Gregory Paul of Brzeziny

A pioneering figure in the Polish Reformation, advocating a radical nontrinitarian Christianity and early socialist ideas.

Grzegorz Paweł z Brzezin, better known in English as Gregory Paul of Brzeziny (1525–1591), was a pivotal Socinian theologian, writer, and a major figure in the radical wing of the Polish Brethren. His life and work played a crucial role in shaping theological discourse in Poland and contributed significantly to the development of literary Polish during the Reformation period.

Educated at the University of Königsberg, Paweł was initially exposed to Lutheran and Calvinist teachings. His early career saw him as the rector of a school at the Catholic Collegiate Church of St. Mary Magdalene in Poznań. However, his adherence to Calvinism led him to vacate this position. By 1550, he was actively promoting the Reformation, conducting Protestant worship in Kraków, and eventually becoming the pastor of the city’s church in 1557. His theological perspectives continued to evolve, becoming more radical over time, and by 1562 he openly rejected Trinitarian doctrine, positing Jesus as merely a perfect human, whose miraculous birth and life led to his exaltation by God.

Paweł’s move to Raków in 1569, a settlement founded by castellan Jan Sienieński, positioned him as a leading figure among the radical Polish Brethren. He was instrumental in fostering a community that embraced early forms of socialist utopianism, advocating for communal assets and shared labor. He articulated a vision of a Christian community that existed beyond the need for a state, which he viewed as an institution necessary only for governing those inclined towards evil.

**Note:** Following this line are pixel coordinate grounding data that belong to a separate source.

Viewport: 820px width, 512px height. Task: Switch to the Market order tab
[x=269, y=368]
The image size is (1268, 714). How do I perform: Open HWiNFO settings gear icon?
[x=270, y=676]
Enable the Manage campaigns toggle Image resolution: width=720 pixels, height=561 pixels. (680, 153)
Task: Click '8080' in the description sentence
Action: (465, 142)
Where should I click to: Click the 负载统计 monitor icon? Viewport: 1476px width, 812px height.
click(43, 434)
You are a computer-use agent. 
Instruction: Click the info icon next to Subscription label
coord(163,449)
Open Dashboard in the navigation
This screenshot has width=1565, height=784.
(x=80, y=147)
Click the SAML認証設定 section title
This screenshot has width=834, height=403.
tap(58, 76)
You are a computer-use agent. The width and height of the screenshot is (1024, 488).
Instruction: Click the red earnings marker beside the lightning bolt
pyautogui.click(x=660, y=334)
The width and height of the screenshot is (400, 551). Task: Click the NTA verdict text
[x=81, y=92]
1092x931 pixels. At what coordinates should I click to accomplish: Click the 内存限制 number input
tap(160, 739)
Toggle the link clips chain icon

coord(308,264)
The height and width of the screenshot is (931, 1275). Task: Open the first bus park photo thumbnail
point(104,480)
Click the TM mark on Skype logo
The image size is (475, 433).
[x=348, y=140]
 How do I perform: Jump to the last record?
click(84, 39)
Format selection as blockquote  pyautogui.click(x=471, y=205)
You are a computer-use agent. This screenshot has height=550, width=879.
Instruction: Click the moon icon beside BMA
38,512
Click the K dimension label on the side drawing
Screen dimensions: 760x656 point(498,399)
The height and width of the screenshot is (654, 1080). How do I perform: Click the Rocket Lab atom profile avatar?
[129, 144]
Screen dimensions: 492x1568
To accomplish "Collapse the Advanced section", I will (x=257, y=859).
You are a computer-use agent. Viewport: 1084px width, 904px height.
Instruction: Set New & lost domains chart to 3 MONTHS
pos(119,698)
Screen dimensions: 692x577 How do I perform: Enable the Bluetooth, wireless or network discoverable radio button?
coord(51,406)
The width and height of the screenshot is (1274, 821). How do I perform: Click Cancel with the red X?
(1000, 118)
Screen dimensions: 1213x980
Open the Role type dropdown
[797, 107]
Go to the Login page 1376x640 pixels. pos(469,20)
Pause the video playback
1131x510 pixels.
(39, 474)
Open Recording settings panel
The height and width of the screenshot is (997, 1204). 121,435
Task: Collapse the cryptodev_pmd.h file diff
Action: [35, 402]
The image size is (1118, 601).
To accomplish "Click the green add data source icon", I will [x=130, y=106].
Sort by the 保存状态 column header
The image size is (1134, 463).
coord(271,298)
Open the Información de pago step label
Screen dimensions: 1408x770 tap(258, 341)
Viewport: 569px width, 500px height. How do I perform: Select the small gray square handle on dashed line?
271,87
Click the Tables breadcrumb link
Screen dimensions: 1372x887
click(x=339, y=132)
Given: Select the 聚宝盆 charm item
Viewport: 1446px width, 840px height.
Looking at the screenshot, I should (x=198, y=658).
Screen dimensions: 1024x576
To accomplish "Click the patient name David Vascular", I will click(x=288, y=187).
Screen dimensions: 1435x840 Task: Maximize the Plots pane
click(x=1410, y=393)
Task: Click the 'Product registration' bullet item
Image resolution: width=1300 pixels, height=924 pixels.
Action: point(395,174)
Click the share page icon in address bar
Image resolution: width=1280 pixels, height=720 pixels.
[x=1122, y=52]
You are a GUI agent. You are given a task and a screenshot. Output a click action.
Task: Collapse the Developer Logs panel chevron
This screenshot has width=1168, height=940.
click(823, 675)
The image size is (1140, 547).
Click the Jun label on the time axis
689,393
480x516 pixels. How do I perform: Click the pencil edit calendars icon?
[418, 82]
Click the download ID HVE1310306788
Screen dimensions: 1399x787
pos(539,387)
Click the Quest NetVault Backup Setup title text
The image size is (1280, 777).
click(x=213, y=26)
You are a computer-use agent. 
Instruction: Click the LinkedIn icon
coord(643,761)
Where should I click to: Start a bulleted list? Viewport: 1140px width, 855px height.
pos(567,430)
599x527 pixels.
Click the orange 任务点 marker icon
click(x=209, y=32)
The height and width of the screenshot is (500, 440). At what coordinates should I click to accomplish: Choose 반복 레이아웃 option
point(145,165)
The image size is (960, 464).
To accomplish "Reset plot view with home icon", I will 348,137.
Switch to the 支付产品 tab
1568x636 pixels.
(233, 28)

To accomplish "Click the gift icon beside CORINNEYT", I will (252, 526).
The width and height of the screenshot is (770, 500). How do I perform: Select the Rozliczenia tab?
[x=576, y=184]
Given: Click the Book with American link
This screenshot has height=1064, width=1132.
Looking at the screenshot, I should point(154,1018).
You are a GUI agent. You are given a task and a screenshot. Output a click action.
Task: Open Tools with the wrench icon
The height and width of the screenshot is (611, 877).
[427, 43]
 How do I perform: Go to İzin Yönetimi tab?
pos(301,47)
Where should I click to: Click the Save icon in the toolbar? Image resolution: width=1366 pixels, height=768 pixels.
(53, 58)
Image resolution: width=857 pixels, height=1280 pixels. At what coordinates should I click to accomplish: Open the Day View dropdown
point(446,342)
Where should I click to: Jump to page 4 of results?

A significant schism within the Polish Brethren occurred in 1567, driven by differing views on the pre-existence of Christ. Paweł, alongside others like Georg Schomann, opposed this concept, though they maintained belief in the virgin birth, a stance that later Unitarianism would move away from. Among his notable works are “Rozdział Starego Testamentu od Nowego” (Division of the Old Testament from the New), “O prawdziwej śmierci” (On the Mortality of the Soul), and “O różnicach teraźniejszych” (Of the Distinctions in the Present-day), which were foundational in promoting his theological views and the Polish language​​​​​​.